Unidentified gunmen shot and killed at least seven workers in Pakistan's southwestern province of Balochistan, police said on Thursday.
According to police official Mohsin Ali, gunmen stormed into a house some 25 kilometers (15 miles) east of the port city of Gwadar, and shot the workers while they were asleep.
The coastal town of Gwadar is the site of several Beijing-backed projects under the China-Pakistan Economic Corridor investment, which is part of the Belt and Road Initiative.
The victims, who were from the central Pakistani province of Punjab, were running a barber shop, Ali said.
However, police said they believed the attack was not related to their jobs. Previous attacks claimed by the Pakistani Taliban near the Afghan border in the north were believed to have been motivated by a militant ban on Western-style beard trimming and haircuts.
Incident follows similar attack last month
Although no group has claimed responsibility for the killings, it follows a pattern of ethnically-motivated attacks in the restive Balochistan province.
Last month, the so-called Balochistan Liberation Army claimed responsibility for killing several workers who were abducted from a bus on a highway.

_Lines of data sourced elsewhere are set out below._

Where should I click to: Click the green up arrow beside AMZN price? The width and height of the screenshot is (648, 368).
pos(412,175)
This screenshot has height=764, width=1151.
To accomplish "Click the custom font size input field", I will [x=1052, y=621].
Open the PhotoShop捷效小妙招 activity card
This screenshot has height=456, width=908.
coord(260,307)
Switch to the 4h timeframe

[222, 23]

Balochistan, a mineral-rich region, is home to a decades-old insurgency led by ethnic Baloch guerillas fighting the government.

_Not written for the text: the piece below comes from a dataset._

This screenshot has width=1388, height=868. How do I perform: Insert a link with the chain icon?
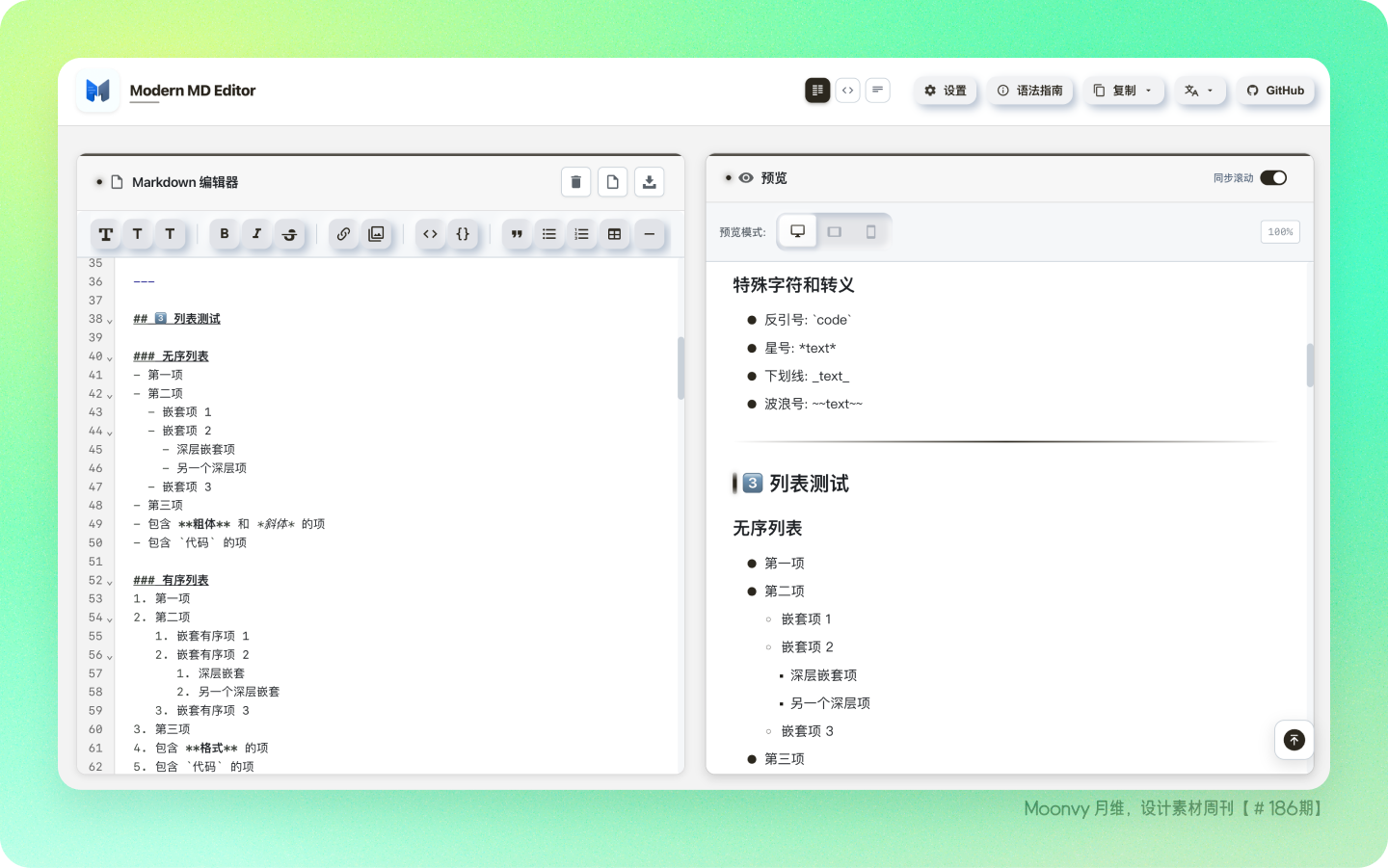pyautogui.click(x=344, y=234)
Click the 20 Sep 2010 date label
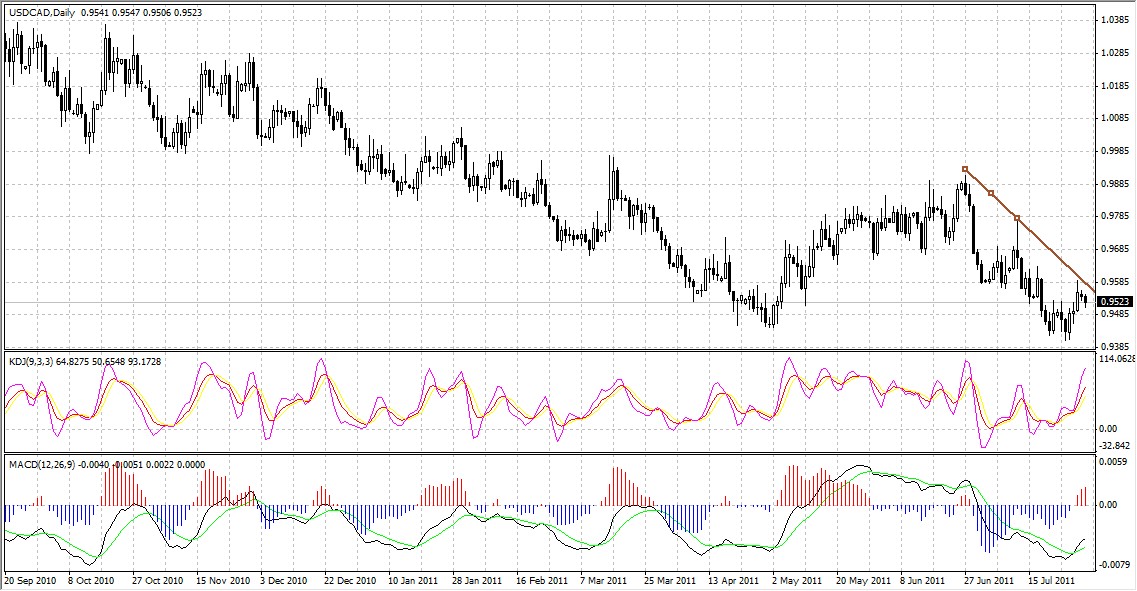Image resolution: width=1137 pixels, height=591 pixels. [29, 580]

The separatists, who oppose Chinese investments, have long complained that they do not get a fair share of the province's profits.
The Baloch are an ethnic group living on both sides of the Iran-Pakistan border and into parts of southern Afghanistan in an area roughly the size of France. The Pakistani province of Balochistan forms the largest part.
Balochs accuse both governments of systematic discrimination and plundering their region. Several groups of militant insurgents have carried out attacks on both sides of the border.